## Work task
Pictures do not belong in the copy. Write out exactly the lines from the one containing "1748x618 pixels." through the end of the data.

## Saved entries
-- -- --

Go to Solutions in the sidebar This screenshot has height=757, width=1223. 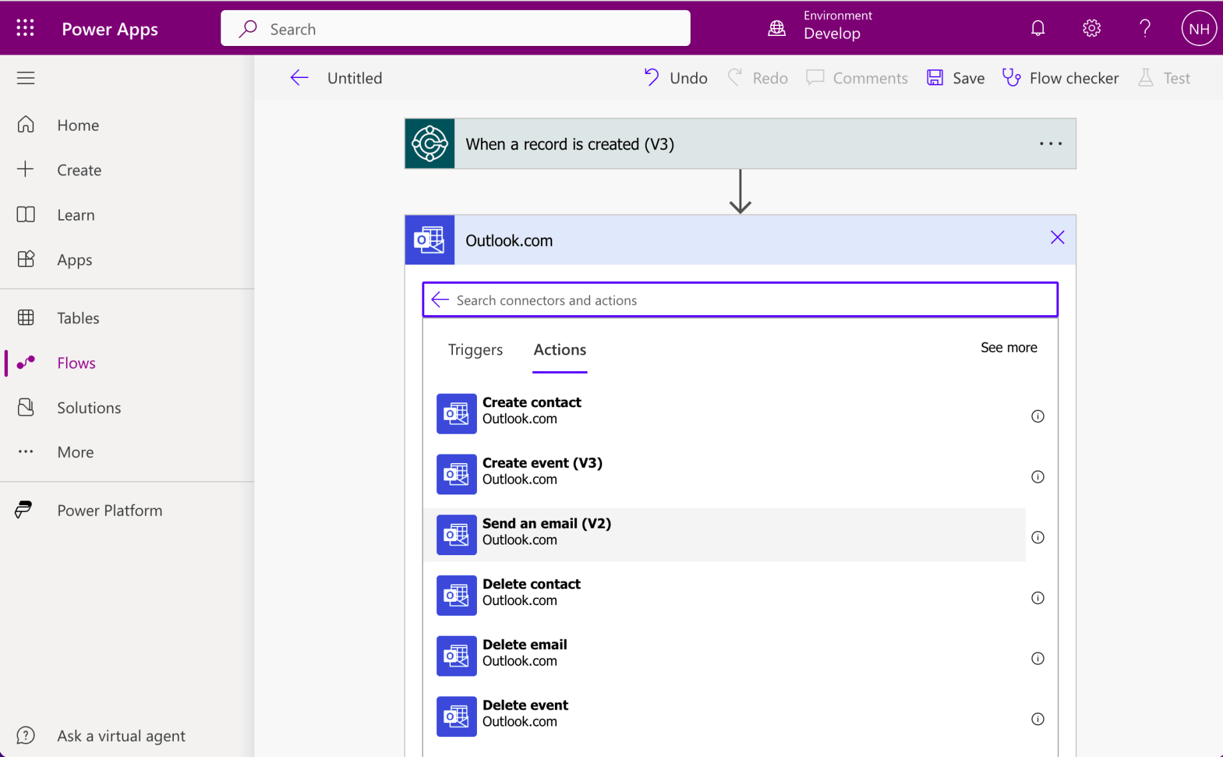pyautogui.click(x=89, y=407)
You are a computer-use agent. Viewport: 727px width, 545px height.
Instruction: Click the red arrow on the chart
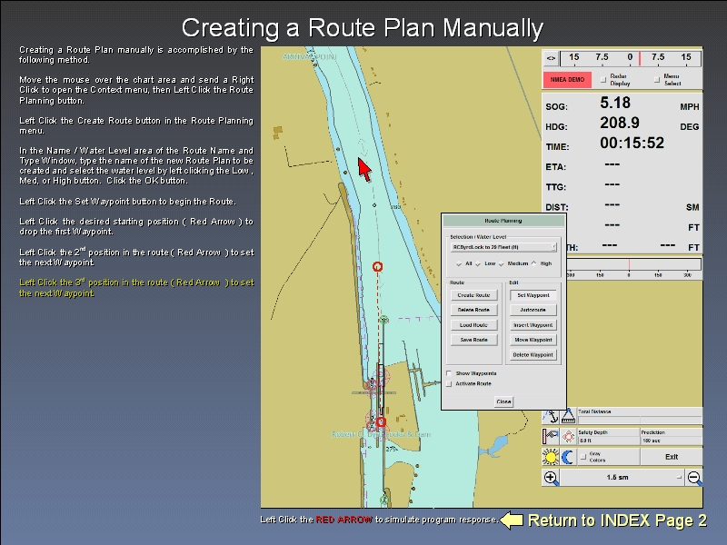tap(364, 169)
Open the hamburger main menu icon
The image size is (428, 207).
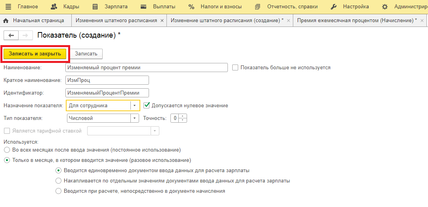pos(8,7)
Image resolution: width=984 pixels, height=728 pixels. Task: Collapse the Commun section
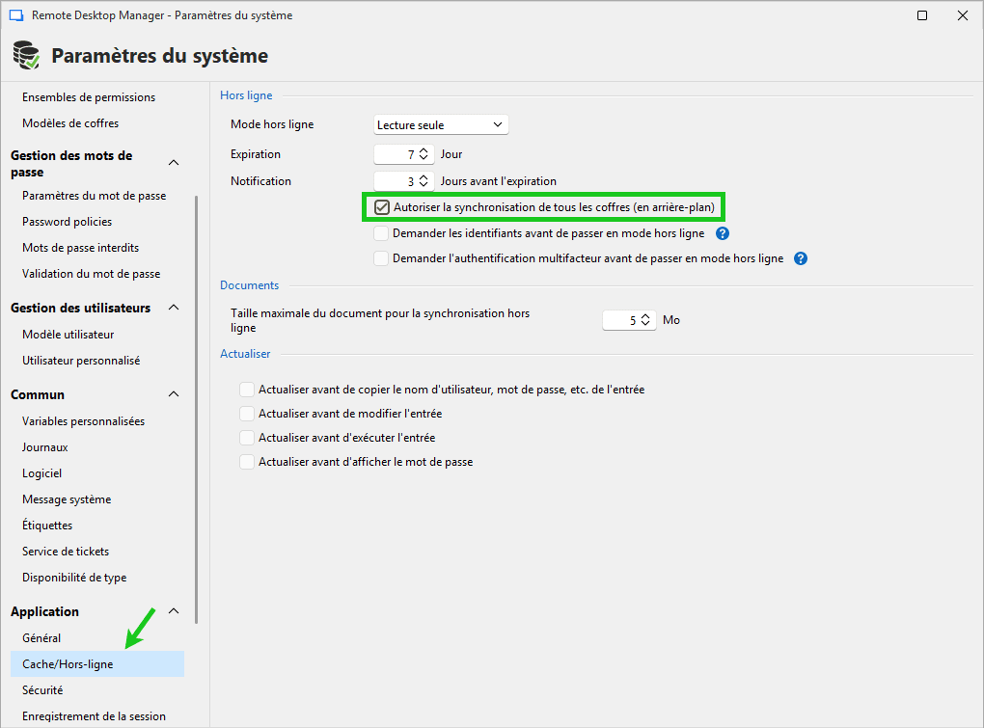coord(173,394)
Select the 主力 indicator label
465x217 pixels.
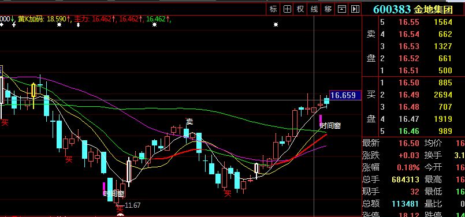(x=81, y=19)
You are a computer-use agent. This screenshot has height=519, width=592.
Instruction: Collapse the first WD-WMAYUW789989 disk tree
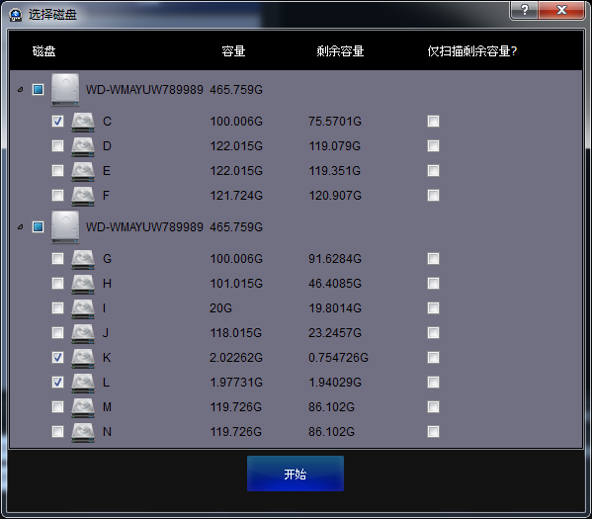pos(21,90)
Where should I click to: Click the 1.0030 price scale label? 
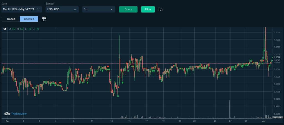point(277,40)
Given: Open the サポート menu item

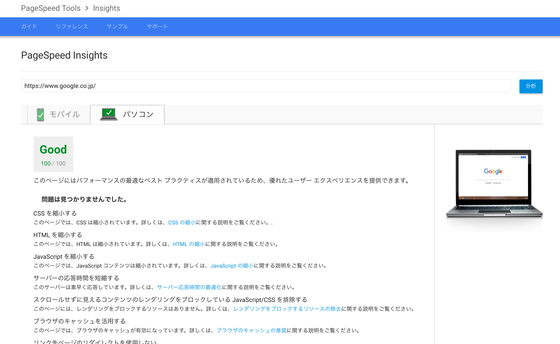Looking at the screenshot, I should (x=157, y=27).
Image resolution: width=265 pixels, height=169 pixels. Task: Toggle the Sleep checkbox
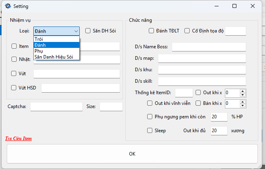click(150, 130)
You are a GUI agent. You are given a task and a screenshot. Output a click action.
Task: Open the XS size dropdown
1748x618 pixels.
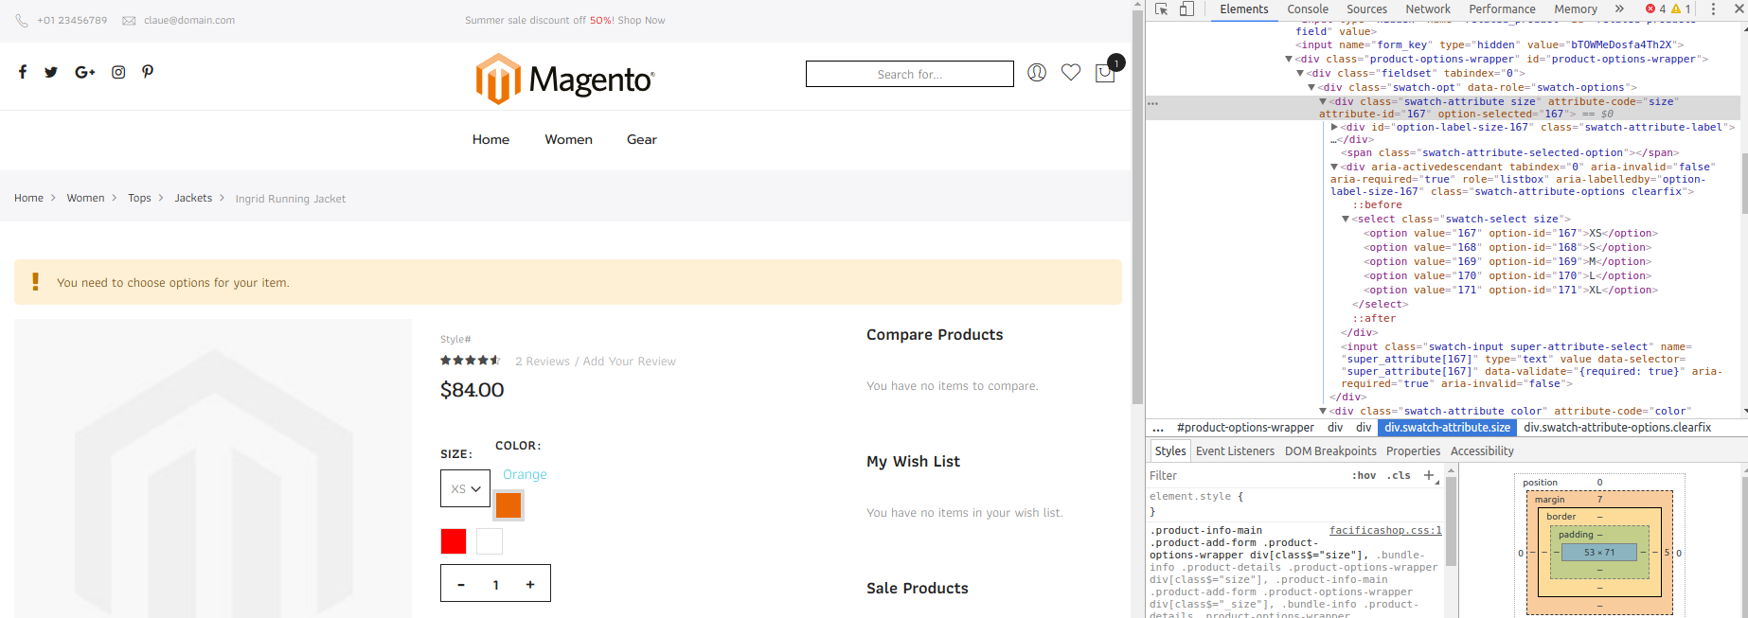pos(465,489)
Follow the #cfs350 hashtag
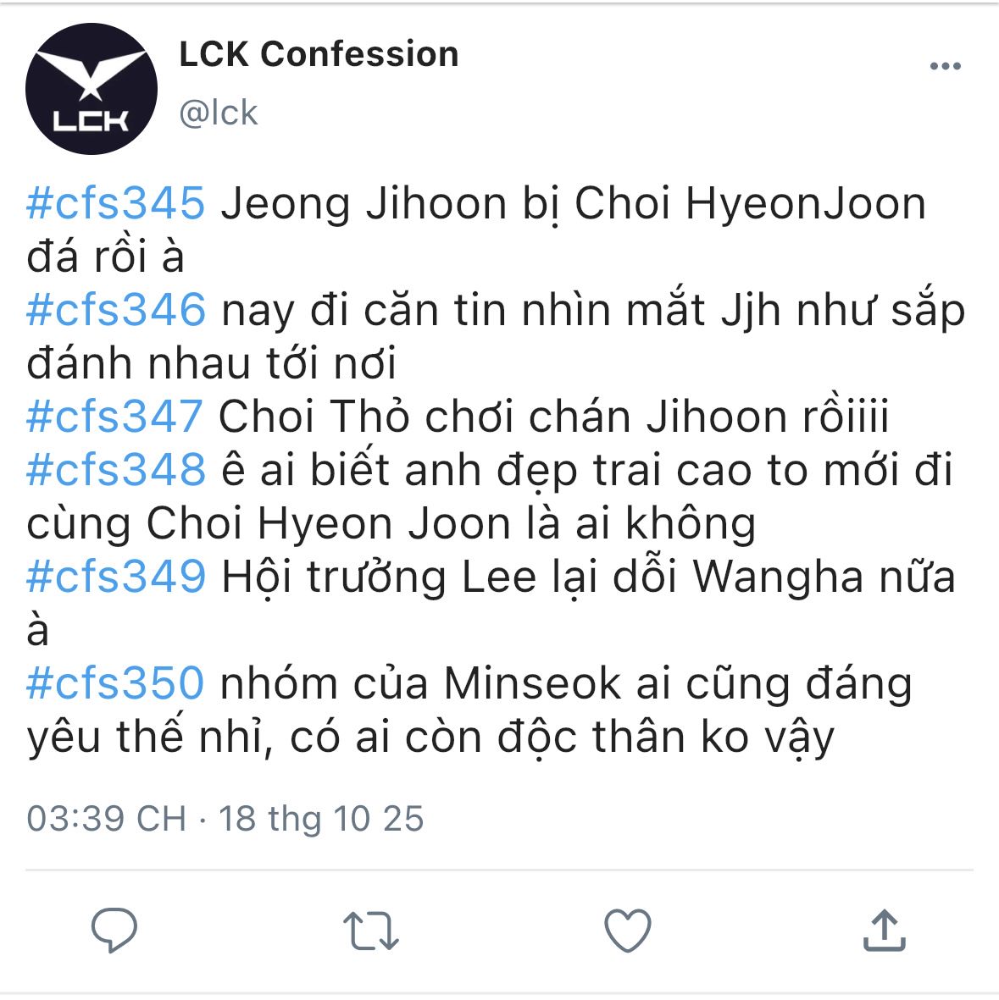 point(115,683)
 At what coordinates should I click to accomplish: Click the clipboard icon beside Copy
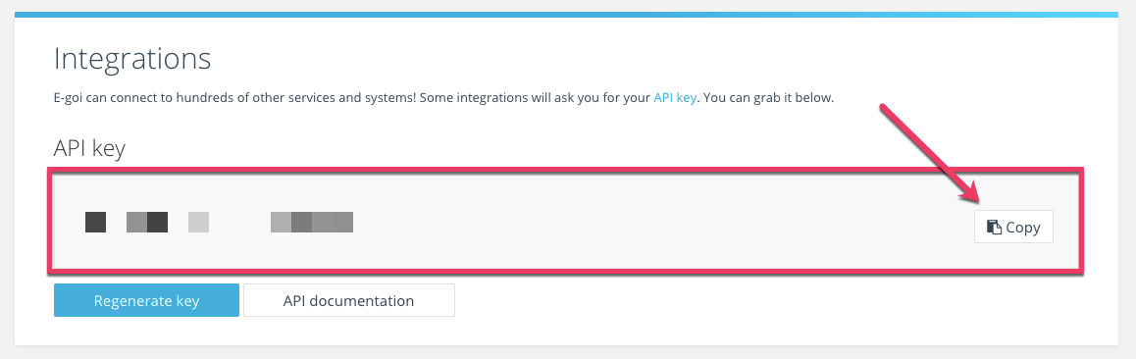995,228
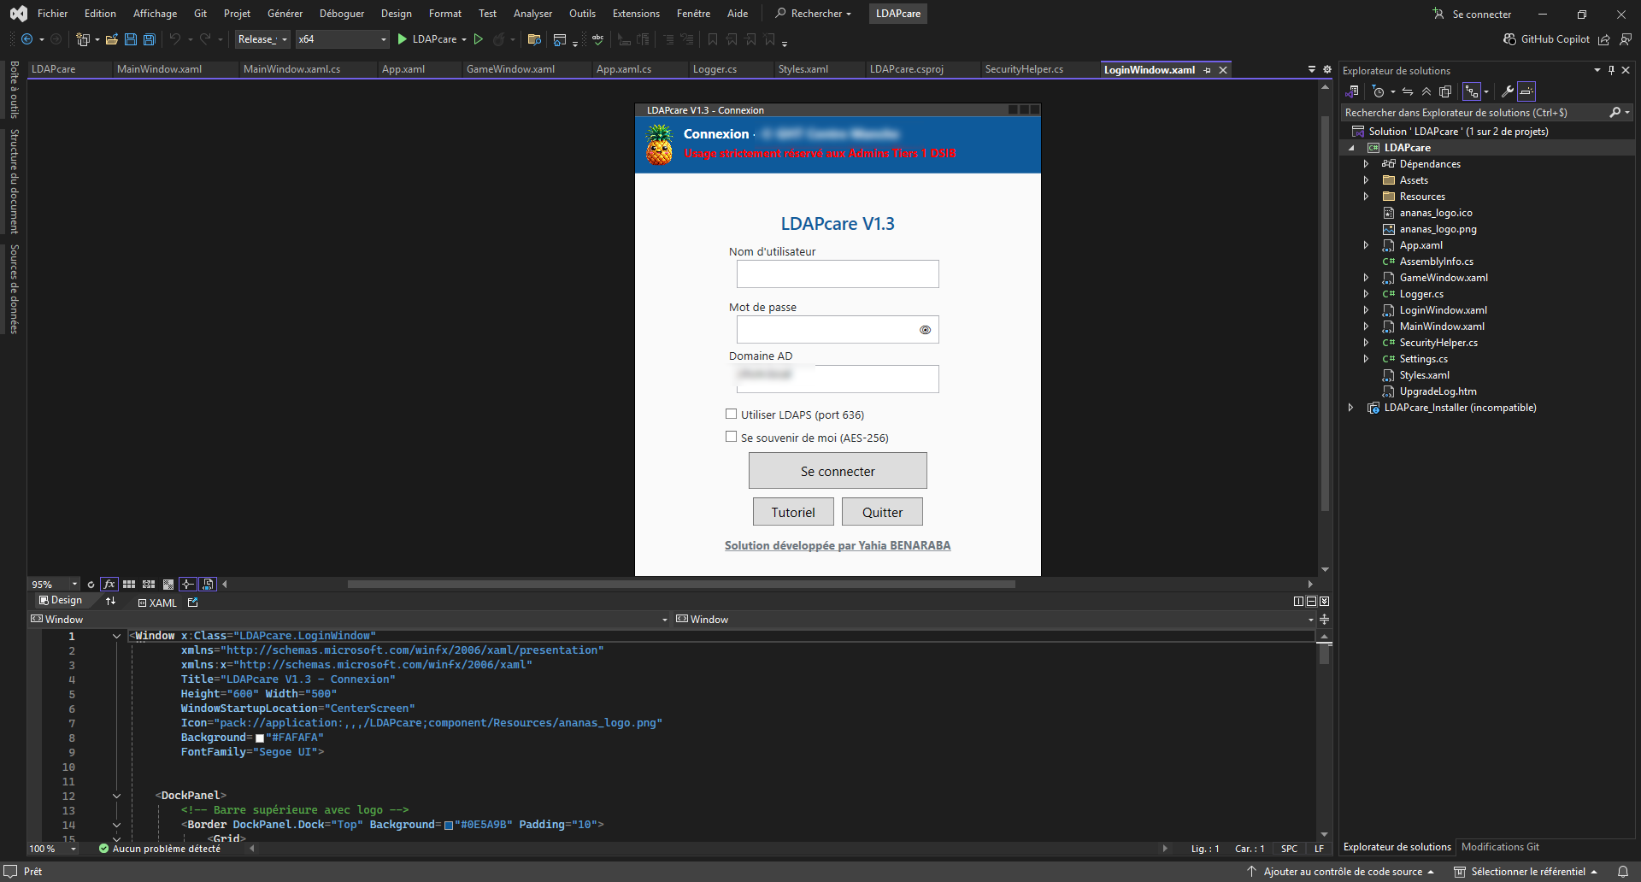Click the #FAFAFA Background color swatch
Image resolution: width=1641 pixels, height=882 pixels.
point(260,738)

-- -- --

## Result of this task
1748x618 pixels.
pos(465,489)
Follow the #cfs350 hashtag
 point(115,683)
 At what coordinates should I click to accomplish: Click the clipboard icon beside Copy
995,228
Click the #FAFAFA Background color swatch
Image resolution: width=1641 pixels, height=882 pixels.
point(260,738)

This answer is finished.